Infinity Blows my Mind
Don’t let anyone ever tell you that math is boring.
Anyone who says that simply hasn’t spent enough time with math to have their socks seriously knocked off. Because trust me, sooner or later math will and then you’ll become one of those math nerds going around telling everyone how cool math is while they roll their eyes…
Here’s the thing, infinity.
It’s a flipping MIND BLOWING IDEA!
Sure most people nowadays are comfortable with the idea that things can go on forever. Theoretically you could keep counting on and on. The universe is ever expanding. Buzz Lightyear goes to infinity and beyond. Even childhood debates tend to end in some theoretical set theory debate involving multitudes of infinity and infinity plus ones.
So what’s so crazy about infinity? Seems like we’ve all got it down pat.
But what if I came up to you and said, “hey friend, which is bigger? The set of all counting numbers, you know 1, 2, 3 and so forth, or the set of all even numbers, 2, 4, 6, and so on?”
What do you think?
The natural inclination would be to say that the set of all numbers is larger than the set of even numbers. I mean even numbers are a subset of the natural numbers. Isn’t a subset smaller than a set??
Well, not always.
Sure it is if we’re talking about FINITE sets, but with infinite sets it a whole new game. And that game is full of twists and turns, surprise endings and conundrums that will leave you silent and scratching your head.
So which is bigger?
Normally if we want to know which of two sets is bigger, we’d simply count them. Of course we can’t manually count sets that are infinite. So we’ve got to come up with a more generalized way of counting.
Okay, so tell me this how would you count without numbers? No, I’m serious how do you count without numbers?
That may sound like a silly question because we’ve always just counted with numbers and so you never have had to come up with a different system, but it’s not difficult to do.
Way, waaaaaaaay back at the beginning of this blog I talked about the origin of numbers and counting. I told you about this shepherd who needed to keep track of his sheep, but hadn’t any notion of numbers. So in the morning as his sheep left the pastor he’d place a single stone for each sheep in a pile. And in the evening when he gathered his sheep for the night he’d remove one stone from the pile for each sheep. So long as there were no extra sheep and no extra stones, he knew all of his sheep were accounted for.

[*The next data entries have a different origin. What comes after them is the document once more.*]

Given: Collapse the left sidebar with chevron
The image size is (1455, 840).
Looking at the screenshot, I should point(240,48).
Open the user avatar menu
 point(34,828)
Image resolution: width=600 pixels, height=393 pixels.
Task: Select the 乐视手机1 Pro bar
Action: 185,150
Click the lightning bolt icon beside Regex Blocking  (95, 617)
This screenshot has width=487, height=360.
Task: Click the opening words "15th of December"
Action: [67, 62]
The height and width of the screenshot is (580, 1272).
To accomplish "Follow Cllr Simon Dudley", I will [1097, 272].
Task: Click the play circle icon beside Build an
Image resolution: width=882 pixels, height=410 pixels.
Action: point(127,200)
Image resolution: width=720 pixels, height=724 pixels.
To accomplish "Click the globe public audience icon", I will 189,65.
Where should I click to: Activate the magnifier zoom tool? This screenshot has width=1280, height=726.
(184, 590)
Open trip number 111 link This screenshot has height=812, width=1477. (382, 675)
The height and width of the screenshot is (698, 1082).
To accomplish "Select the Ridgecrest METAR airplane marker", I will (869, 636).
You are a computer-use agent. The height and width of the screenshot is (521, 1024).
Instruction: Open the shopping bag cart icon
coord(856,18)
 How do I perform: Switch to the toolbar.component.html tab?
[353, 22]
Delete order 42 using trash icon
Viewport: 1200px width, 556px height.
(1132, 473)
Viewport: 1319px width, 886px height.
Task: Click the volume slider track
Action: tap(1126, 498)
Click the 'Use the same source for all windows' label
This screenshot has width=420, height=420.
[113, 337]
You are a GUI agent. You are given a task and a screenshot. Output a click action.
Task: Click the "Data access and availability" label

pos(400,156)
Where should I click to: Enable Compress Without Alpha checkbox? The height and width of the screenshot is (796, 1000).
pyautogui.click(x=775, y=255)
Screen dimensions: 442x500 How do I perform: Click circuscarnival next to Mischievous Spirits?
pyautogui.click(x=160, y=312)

Our dear shepherd was creating a one-to-one correspondence (or more formally a bijection) between his sheep and the stones.
And when you think about it, that’s really all counting is. You see, we humans came up with some symbols and gave them names and said that the first stone in the piles was to be called “1”, the next stone “2”, and so on. Once we memorized this system of named symbols we needn’t carry around a bag of stones, we could simply draw from our memory and voila! count things.
So to count without numbers is simply to make a pairing between one set of things and another. If at the end one group has things left when the other doesn’t, you know that that is the bigger group.
We want to compare two sets:
- Set A is the set of all numbers. It looks like 1, 2, 3, 4, …
- Set B is the set of all even numbers. It looks like 2, 4, 6, 8, …
To begin our general method of counting we need to make a bijection between Set A and Set B.
To do this I’m just going to write the start of each set in order and draw a line between the ordered elements of each set, one by one.
Now it appears that we could just go on in this way forever and ever, matching up each pair one by one. And if I can then that means that the two sets are equal in size.
We have one thing left to do to secure our argument.
Since we can’t actually write out the entirety of each set we need to describe a formulaic relationship between the two sets to ensure I could keep matching up the elements in this manner forever.
Well, that turns out to be rather simple. Each element in Set B is twice the value of it’s paired element in Set A.
So our relationship is 2 times n where n is the set of natural numbers.
And because we found a bijection between the two sets with a bulletproof relationship, we have confirmed that contrary to our intuition the set of all natural numbers is equal in size (formally: the same cardinality) to the set of all even numbers.
Friends, that’s just the tip of the iceberg with infinities. There are countable infinities and uncountable infinities. There are orders of infinity. There are infinities that are the same size that seem impossible to be true, yet are easily provable. And yes, paradoxes galore.
Thanks for reading!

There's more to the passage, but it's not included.